# WHAT THE EXERCISE ASKS
Repeat back the entries that follow, keeping every word as it is.

# Stored data entries
- - -

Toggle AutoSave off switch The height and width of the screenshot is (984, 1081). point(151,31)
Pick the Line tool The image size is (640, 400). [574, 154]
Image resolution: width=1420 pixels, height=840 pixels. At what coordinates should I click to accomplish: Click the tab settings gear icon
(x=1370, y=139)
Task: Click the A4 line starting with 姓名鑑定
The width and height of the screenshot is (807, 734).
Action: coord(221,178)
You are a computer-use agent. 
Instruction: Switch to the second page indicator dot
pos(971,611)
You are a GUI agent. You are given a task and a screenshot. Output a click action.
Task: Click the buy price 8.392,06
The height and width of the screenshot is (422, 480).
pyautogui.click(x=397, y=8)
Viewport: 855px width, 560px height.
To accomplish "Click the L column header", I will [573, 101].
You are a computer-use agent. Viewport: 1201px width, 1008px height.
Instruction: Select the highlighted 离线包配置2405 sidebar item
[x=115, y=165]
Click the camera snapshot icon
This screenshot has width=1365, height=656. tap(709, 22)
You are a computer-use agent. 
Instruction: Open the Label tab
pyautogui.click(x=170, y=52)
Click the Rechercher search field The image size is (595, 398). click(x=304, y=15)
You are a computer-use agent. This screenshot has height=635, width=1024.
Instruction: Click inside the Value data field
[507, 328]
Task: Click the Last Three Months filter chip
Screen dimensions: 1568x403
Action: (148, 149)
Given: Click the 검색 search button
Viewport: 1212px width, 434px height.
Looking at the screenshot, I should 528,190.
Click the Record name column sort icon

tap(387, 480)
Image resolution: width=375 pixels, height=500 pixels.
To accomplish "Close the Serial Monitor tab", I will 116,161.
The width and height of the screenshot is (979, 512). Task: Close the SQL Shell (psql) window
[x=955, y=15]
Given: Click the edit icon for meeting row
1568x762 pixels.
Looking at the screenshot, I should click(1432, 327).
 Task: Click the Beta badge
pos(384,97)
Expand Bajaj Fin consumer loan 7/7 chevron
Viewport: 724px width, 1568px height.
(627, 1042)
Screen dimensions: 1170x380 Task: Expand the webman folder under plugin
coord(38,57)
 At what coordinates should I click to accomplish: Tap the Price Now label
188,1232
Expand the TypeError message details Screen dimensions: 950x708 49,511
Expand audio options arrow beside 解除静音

- - -

# SOLUTION BELOW
Toggle AutoSave off switch The height and width of the screenshot is (984, 1081). point(151,31)
Pick the Line tool The image size is (640, 400). [574, 154]
Image resolution: width=1420 pixels, height=840 pixels. At what coordinates should I click to accomplish: Click the tab settings gear icon
(x=1370, y=139)
Task: Click the A4 line starting with 姓名鑑定
The width and height of the screenshot is (807, 734).
Action: coord(221,178)
You are a computer-use agent. 
Instruction: Switch to the second page indicator dot
pos(971,611)
You are a GUI agent. You are given a task and a screenshot. Output a click action.
Task: Click the buy price 8.392,06
The height and width of the screenshot is (422, 480).
pyautogui.click(x=397, y=8)
Viewport: 855px width, 560px height.
To accomplish "Click the L column header", I will [573, 101].
You are a computer-use agent. Viewport: 1201px width, 1008px height.
Instruction: Select the highlighted 离线包配置2405 sidebar item
[x=115, y=165]
Click the camera snapshot icon
This screenshot has width=1365, height=656. tap(709, 22)
You are a computer-use agent. 
Instruction: Open the Label tab
pyautogui.click(x=170, y=52)
Click the Rechercher search field The image size is (595, 398). click(x=304, y=15)
You are a computer-use agent. This screenshot has height=635, width=1024.
Instruction: Click inside the Value data field
[507, 328]
Task: Click the Last Three Months filter chip
Screen dimensions: 1568x403
Action: (148, 149)
Given: Click the 검색 search button
Viewport: 1212px width, 434px height.
Looking at the screenshot, I should 528,190.
Click the Record name column sort icon

tap(387, 480)
Image resolution: width=375 pixels, height=500 pixels.
To accomplish "Close the Serial Monitor tab", I will 116,161.
The width and height of the screenshot is (979, 512). Task: Close the SQL Shell (psql) window
[x=955, y=15]
Given: Click the edit icon for meeting row
1568x762 pixels.
Looking at the screenshot, I should click(1432, 327).
 Task: Click the Beta badge
pos(384,97)
Expand Bajaj Fin consumer loan 7/7 chevron
Viewport: 724px width, 1568px height.
(627, 1042)
Screen dimensions: 1170x380 Task: Expand the webman folder under plugin
coord(38,57)
 At what coordinates should I click to accomplish: Tap the Price Now label
188,1232
Expand the TypeError message details Screen dimensions: 950x708 49,511
Expand audio options arrow beside 解除静音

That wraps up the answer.